O avanço conservador na pauta de costumes também faz parte deste projeto. Bolsonaro e seus apoiadores identificaram com maestria que nosso povo foi educado em uma lógica cristã rasa que atribui à sexualidade o pecado e o erro. Durante a corrida eleitoral, nos usaram como forma de colocar medo na população, inventando notícias falsas que nos acusavam de abusar de crianças e destruir a família (apesar de que essa família tradicional homofóbica, machista e hipócrita eu gostaria de destruir mesmo). Fomos espantalhos úteis em um jogo de comunicação que precisa de escândalos frequentes para mobilizar o ódio das pessoas como ferramenta de apoio.
E se fosse só isso, apenas, o prejuízo seria menor. Esta pauta do ódio não é apenas uma cortina de fumaça, é levada à cabo em todas as esferas de governo, mas que tem como expoentes as tentativas diárias da ministra Damares Alves de boicotar qualquer ação envolvendo diversidade sexual e de gênero no governo, de regular a educação doméstica e de impedir o trabalho de áreas como a do combate à tortura no sistema prisional. No Ministério da Educação, somem os projetos de combate ao bullying e estímulo à diversidade. Na Saúde, o departamento voltado ao HIV/Aids é reconfigurado e as campanhas de prevenção se tornam cada vez mais discretas e pudicas. Na Cultura, desaparecem os projetos e setores que lidavam com o tema da diversidade. Os conselhos de direitos são ignorados. Isso só para citar os exemplos mais gritantes.
É possível pensar em outra prioridade para o movimento LGBTI+ neste momento que não o combate a esse projeto de poder que quer construir no Brasil uma teocracia da miséria onde a diversidade é eliminada e as opressões amplificadas? É evidente que temos muito a conquistar na pauta específica da diversidade sexual e de gênero, mas como fazer isso com um governo que nos coloca como inimigos declarados? Como construir um ambiente de educação mais acolhedor, pensar em políticas de saúde para a população LGBTI+, coletar dados sobre a violência que nos atinge e garantir emprego para pessoas trans e travestis nesse cenário?

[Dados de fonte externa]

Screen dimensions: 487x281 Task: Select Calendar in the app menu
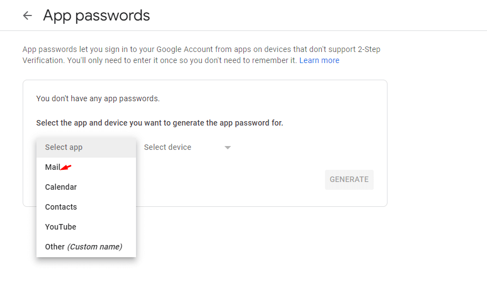pyautogui.click(x=61, y=187)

Em 2021, 52 anos depois da revolução de Stonewall, que marca o dia de hoje, do orgulho de ser quem somos, não há outra saída que não seja mobilizar nossas bases para enfrentar o bolsonarismo e lutar por uma saída em que nossos direitos humanos não sejam mais usados como moeda de troca. O movimento LGBTI+ tem um papel histórico de mostrar que não aceitará as ameaças do autoritarismo e do fascismo.
*Gabriel Galli é jornalista, mestre em Comunicação e ativista pelos Direitos Humanos das pessoas LGBTI+ e vivendo com HIV/Aids. É diretor da ONG Somos – Comunicação, Saúde e Sexualidade – e assessor parlamentar.
**Este artigo não reflete, necessariamente, a opinião da Revista Fórum.